### WHAT TO WORK ON:
In the Yolocaust article below, how many photographs does the site currently display?

### SOURCE PASSAGE:

Last week, Israeli satirist Shahak Shapira launched yolocaust.de, a website chronicling photographs taken at the Holocaust Memorial in Berlin. These photos, collected by Shapira from social media sites such as Instagram, depict visitors at the memorial, their behavior ranging from irreverent to idiotic, and their captions, too. In one photo, a man sits cross-legged juggling six pink balls. “What an incredible place,” reads his emoji-enhanced caption. In another, a couple frame a selfie within a selfie via selfie-stick.
Hover the mouse over these images and a striking change takes place: the smooth, block-grey pillars of the memorial disappear, replaced by harrowing, monochrome vistas of the Holocaust. Skeletal men in concentration camps on the precipice of death, corpses tossed into a pit. Background transformed, the foreground remains the same except for the removal of color. The memorial visitors are frozen in their poses, implicated by black and white, unmoved by the horrors behind them.
It’s easy to be startled by the shocking contrast, and impressed by the technical achievement, but Yolocaust is a sneering and deeply flawed project. Firstly, there’s the ethical question of whether Shapira should have used photographs without the photographers’ permission—stating those depicted can request to be removed from the site is not the same thing. (To make the request, an email to firstname.lastname@example.org will suffice). This email address is the clearest sign of Shapria’s intention to humiliate the individuals in the photographs.
The Yolocaust site currently displays only three photographs, whereas originally there were at least a dozen. Ten thousand Facebook shares and 2,500 retweets later, international media coverage ensures that photographs no longer on Yolocaust are enshrined elsewhere on the internet.

### INFORMATION SUPPLIED:
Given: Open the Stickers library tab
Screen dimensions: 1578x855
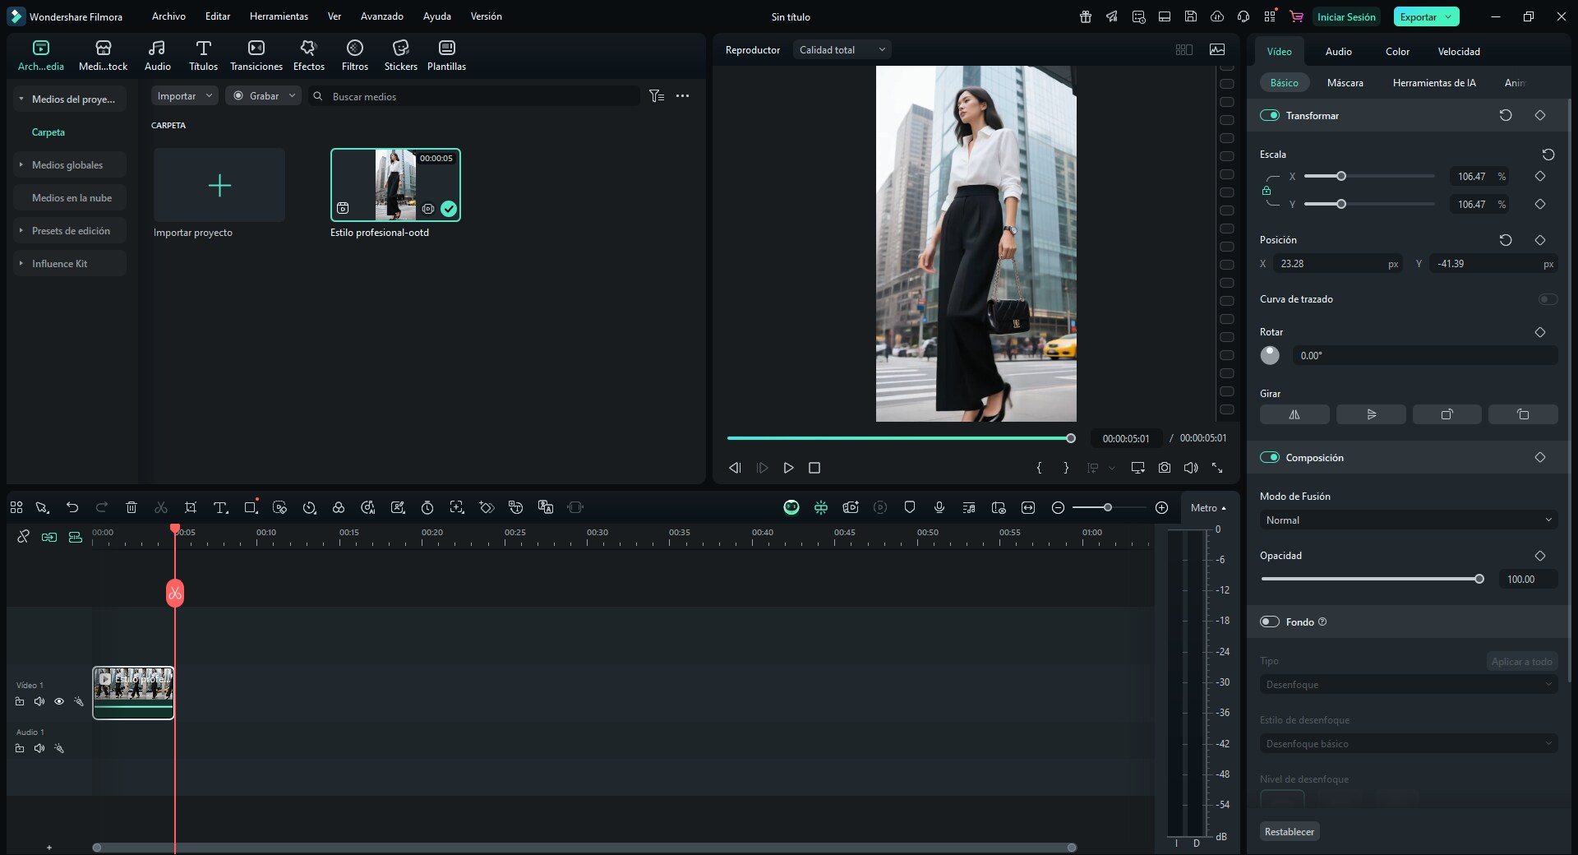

### SOLVED PROBLEM:
Only three. Originally it showed at least a dozen.